A collection of articles and letters from Reeve take up about another 50 pages, and another hundred take note of Reeve's magazine fiction and nonfiction, published books, newspaper contributions (including two comic strips!), abortive stage adaptations, Reeve's radio series on crime prevention, his film work, and a syndicated Craig Kennedy TV series from circa 1950. So much of Reeve's output is both obscure and unavailable that any such bibliography must be incomplete, but this one offers many more listings than I have seen anywhere else. There are discrepancies due to hasty editing. For example on p, 223 the editor says, "... we're not aware that Craig Kennedy ever spoke over the airwaves," but at the bottom of the same page we see that MURDER CLINIC (on WOR) dramatized a Craig Kennedy adventure in August of 1943.

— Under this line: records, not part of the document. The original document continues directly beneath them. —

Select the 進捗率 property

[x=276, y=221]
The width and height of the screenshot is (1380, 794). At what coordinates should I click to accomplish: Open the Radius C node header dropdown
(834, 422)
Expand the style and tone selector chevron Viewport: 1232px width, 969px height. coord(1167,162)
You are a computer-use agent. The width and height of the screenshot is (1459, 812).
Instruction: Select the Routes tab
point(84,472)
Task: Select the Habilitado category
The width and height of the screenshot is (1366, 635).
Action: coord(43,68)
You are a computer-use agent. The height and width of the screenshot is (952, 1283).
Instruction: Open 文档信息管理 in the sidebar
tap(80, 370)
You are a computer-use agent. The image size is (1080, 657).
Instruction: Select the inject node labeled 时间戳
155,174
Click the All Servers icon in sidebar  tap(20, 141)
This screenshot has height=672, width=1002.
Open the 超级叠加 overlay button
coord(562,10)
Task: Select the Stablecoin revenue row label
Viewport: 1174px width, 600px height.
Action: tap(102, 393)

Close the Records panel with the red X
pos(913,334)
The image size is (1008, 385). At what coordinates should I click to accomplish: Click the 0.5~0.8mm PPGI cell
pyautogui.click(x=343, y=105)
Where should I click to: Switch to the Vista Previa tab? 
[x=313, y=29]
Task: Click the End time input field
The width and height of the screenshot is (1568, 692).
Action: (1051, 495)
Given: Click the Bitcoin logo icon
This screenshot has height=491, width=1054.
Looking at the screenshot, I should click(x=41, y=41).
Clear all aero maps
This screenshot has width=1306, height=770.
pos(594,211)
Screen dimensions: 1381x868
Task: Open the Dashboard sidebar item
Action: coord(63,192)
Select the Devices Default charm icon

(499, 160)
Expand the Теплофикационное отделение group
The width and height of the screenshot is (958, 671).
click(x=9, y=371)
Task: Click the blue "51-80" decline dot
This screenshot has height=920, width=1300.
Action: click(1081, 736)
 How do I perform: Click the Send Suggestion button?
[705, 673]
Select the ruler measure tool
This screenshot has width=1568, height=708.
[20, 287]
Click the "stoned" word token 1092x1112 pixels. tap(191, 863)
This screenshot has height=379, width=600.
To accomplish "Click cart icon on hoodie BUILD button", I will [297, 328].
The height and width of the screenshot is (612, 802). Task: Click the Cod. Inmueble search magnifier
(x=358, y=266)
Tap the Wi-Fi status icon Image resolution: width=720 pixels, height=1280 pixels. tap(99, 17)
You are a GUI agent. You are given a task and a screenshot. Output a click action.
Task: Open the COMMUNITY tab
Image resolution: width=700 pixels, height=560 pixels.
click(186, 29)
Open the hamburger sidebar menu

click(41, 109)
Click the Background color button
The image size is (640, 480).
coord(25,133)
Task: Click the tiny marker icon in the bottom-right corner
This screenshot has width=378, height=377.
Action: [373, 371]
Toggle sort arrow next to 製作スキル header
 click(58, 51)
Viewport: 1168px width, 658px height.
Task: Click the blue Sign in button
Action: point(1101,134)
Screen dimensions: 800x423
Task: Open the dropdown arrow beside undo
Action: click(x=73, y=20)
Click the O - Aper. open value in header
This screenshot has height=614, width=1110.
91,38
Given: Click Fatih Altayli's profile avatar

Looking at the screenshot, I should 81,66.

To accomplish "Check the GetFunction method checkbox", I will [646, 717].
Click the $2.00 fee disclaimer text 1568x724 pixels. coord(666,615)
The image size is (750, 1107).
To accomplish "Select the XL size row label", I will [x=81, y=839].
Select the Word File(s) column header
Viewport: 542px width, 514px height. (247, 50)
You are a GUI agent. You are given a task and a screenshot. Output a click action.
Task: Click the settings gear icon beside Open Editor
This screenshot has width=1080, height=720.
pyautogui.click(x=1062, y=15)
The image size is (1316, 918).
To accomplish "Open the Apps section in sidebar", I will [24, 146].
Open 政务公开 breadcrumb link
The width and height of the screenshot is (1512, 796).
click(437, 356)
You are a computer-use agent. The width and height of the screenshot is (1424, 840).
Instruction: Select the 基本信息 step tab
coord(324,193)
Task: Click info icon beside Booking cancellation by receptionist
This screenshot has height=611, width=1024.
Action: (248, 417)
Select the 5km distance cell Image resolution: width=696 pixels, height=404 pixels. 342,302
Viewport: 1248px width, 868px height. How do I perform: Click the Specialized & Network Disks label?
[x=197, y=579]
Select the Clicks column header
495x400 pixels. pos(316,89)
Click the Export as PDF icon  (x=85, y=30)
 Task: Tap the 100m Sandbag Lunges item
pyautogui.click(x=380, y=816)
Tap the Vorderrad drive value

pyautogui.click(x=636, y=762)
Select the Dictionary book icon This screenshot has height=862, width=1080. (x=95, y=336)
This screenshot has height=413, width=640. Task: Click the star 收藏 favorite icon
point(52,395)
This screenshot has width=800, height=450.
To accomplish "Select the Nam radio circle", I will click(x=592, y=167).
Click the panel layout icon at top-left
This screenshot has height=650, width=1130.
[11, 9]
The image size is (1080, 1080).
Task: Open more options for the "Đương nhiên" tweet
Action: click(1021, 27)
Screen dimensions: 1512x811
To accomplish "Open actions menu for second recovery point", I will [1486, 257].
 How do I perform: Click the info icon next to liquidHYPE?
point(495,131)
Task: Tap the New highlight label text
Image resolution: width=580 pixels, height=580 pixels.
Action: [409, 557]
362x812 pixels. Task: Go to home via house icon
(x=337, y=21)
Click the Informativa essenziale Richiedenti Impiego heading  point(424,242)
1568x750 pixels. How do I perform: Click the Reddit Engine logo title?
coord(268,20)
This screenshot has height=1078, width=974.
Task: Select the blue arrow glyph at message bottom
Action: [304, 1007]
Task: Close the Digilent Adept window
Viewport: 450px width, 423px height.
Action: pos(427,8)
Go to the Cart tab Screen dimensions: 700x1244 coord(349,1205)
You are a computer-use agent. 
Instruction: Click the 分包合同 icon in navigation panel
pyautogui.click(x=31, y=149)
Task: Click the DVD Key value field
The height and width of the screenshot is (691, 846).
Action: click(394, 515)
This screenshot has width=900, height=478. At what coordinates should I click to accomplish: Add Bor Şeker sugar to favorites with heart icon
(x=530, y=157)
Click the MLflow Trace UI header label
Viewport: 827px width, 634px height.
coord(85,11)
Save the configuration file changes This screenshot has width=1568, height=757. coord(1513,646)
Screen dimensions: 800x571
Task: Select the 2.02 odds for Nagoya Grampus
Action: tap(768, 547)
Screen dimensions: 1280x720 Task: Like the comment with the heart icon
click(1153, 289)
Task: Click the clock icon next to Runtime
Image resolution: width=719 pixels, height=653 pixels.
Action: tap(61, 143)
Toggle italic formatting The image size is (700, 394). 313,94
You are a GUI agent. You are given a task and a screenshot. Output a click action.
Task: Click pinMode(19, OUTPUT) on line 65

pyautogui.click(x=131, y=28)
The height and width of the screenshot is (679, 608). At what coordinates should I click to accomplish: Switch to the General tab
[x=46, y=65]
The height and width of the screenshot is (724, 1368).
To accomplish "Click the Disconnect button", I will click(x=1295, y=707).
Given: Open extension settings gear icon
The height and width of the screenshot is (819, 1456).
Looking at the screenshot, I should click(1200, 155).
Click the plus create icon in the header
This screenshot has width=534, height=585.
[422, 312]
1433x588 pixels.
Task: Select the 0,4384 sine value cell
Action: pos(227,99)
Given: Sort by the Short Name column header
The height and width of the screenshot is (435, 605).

The most interesting section of the book consists of about 40 pages of reproductions of magazine covers featuring Reeve's name, plus a few relevant full-page ads. It's sad that the budget did not permit reproducing a few of these in color. I'd love to see DIME DETECTIVE (October 1933) and COMPLETE UNDERWORLD NOVELETTES (August 1934) in full-page fully-garish color! (There are thumbnails on the back cover, but they only serve to whet one's appetite.)
If you have any interest in Reeve or his fiction, you need both of these volumes. Like all the trade paperbacks I have seen from Off-Trail Publications, this example is well-printed and bound, with no misprints to speak of.